The way I feel about the new place isn’t the way I felt about any new apartment in a long time, maybe ever. I just love it so much and want to be there already now and stay for a long time.
Next week is Week Seven. I remember this as “the jealousy chapter” because she addresses jealousy and also has an exercise about it that I remember well. There are also some fun tasks. This middle third of the book has a lot more fun, lighthearted, and easy tasks.
PD: The picture is of the window in my new apartment’s living room. It takes up most of the wall, and outside it’s just trees, trees, trees and more trees. It is softly raining in the picture, and I took video to capture the sound of the rain but it came out weird so this is just a still photo.
The Artist’s Way Reflections is a weekly column reflecting on the 1992 book on discovering, recovering and reconnecting with creativity, The Artist’s Way: A Spiritual Path to Higher Creativity by Julia Cameron. Each week, I reflect on some aspect or tool or exercise or essay from the book.

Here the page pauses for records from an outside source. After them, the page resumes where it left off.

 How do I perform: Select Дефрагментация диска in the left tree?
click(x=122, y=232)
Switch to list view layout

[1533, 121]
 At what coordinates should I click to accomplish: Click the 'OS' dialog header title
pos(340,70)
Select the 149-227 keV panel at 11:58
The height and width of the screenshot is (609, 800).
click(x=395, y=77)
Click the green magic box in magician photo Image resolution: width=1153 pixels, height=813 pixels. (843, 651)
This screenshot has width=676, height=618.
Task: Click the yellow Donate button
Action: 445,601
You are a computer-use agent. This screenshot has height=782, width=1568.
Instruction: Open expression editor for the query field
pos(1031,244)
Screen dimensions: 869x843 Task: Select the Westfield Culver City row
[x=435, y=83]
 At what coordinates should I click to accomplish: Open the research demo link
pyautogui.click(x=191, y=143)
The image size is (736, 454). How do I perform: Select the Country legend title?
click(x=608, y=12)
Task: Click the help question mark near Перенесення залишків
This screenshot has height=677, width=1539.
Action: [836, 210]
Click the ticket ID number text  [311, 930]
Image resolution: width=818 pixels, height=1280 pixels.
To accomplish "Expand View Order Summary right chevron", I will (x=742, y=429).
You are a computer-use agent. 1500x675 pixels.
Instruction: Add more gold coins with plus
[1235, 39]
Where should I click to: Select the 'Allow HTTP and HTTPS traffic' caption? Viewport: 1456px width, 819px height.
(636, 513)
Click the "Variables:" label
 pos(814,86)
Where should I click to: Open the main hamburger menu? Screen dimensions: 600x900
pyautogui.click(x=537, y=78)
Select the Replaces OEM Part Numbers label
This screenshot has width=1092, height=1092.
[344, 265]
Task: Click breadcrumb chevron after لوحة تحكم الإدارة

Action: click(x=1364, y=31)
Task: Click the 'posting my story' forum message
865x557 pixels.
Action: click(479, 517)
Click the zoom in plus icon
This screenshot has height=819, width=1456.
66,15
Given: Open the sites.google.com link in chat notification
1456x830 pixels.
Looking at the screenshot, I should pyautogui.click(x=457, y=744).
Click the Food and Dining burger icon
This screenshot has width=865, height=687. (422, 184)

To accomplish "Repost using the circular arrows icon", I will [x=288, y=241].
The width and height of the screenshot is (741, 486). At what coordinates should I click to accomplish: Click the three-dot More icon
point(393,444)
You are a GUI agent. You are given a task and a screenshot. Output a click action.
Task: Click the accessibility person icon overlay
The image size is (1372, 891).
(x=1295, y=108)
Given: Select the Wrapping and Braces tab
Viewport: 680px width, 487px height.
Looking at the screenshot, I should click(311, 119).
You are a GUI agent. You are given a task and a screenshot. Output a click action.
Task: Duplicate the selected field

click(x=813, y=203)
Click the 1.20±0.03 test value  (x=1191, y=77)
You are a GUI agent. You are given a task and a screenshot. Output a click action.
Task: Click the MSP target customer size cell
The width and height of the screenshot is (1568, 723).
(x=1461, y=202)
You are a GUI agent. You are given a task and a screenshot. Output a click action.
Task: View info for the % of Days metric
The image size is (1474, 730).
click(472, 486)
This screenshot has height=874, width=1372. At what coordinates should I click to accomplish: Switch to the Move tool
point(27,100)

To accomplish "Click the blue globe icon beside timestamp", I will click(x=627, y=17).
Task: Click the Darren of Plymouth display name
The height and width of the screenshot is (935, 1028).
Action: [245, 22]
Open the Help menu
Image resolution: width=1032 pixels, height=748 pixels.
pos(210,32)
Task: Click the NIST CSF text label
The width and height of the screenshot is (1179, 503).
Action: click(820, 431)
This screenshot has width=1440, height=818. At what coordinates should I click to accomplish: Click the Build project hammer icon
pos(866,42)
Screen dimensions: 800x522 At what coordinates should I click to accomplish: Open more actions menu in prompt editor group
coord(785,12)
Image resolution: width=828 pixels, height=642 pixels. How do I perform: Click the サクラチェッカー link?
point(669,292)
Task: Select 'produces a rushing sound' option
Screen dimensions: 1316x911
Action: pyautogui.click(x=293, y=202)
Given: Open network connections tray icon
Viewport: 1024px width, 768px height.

Here are some previous posts from The Artist’s Way Reflections column:
- Jumping Back into the Blogging Ring – where I first introduce this column
- My The Artist’s Way Origin Story
- The Basic Tools: Morning Pages
- The Basic Tools: The Artist Date
- Re-Starting the Journey
- Preview Digression on Spirituality
- Week One: Recovering a Sense of Safety
- Time Travel – Creative Monsters and Champions
- Week Two: Recovering a Sense of Identity
- Week Three: Recovering a Sense of Power
- Week Four: Recovering a Sense of Integrity
- Week Five: Recovering a Sense of Possibility
Schedule for the Rest of 2020
- October 22 – Week Seven: Recovering a Sense of Connection
- October 29 – Week Eight: Recovering a Sense of Strength
- November 5 – Goal Search
- November 12 – Week Nine: Recovering a Sense of Compassion
- November 19 – Blasting Through Blocks
- November 26 (Thanksgiving) – Creative Goal Setting (for 2021)
- December 3 – Week Ten: Recovering a Sense of Self-Protection
- December 10 – Setting Bottom Lines
- December 17 – Week Eleven: Recovering a Sense of Autonomy
- December 24 (Christmas Eve) – Week Twelve: Recovering a Sense of Faith
- December 31 (New Year’s Eve) – End of Book Wrap-Up
I’m so thrilled for you about your new place!!! Reading more about the context in which you found it — and the experience of visiting there for the first time — really drove home the many layers of synchronicity at work. The view from your window is absolutely stunning! I imagine it will be hard to tear yourself away from that every day to go about other things in your life…I hope one day I can have a similar view in a future home. May your new place bring you some well-deserved and long-overdue joy and an influx of energy and possibility (and a feeling of abundance, too!).
The baking bonanza sounds great as well. I’m so glad you were finally able to dive into that and enjoy the results! Great idea to save some in the freezer for future treats.
That’s disturbing about Goodwill…I wasn’t aware they paid disabled workers below minimum wage!
I’m behind on the AW reading schedule now but look forward to checking out this chapter sometime soon. Thanks for the preview!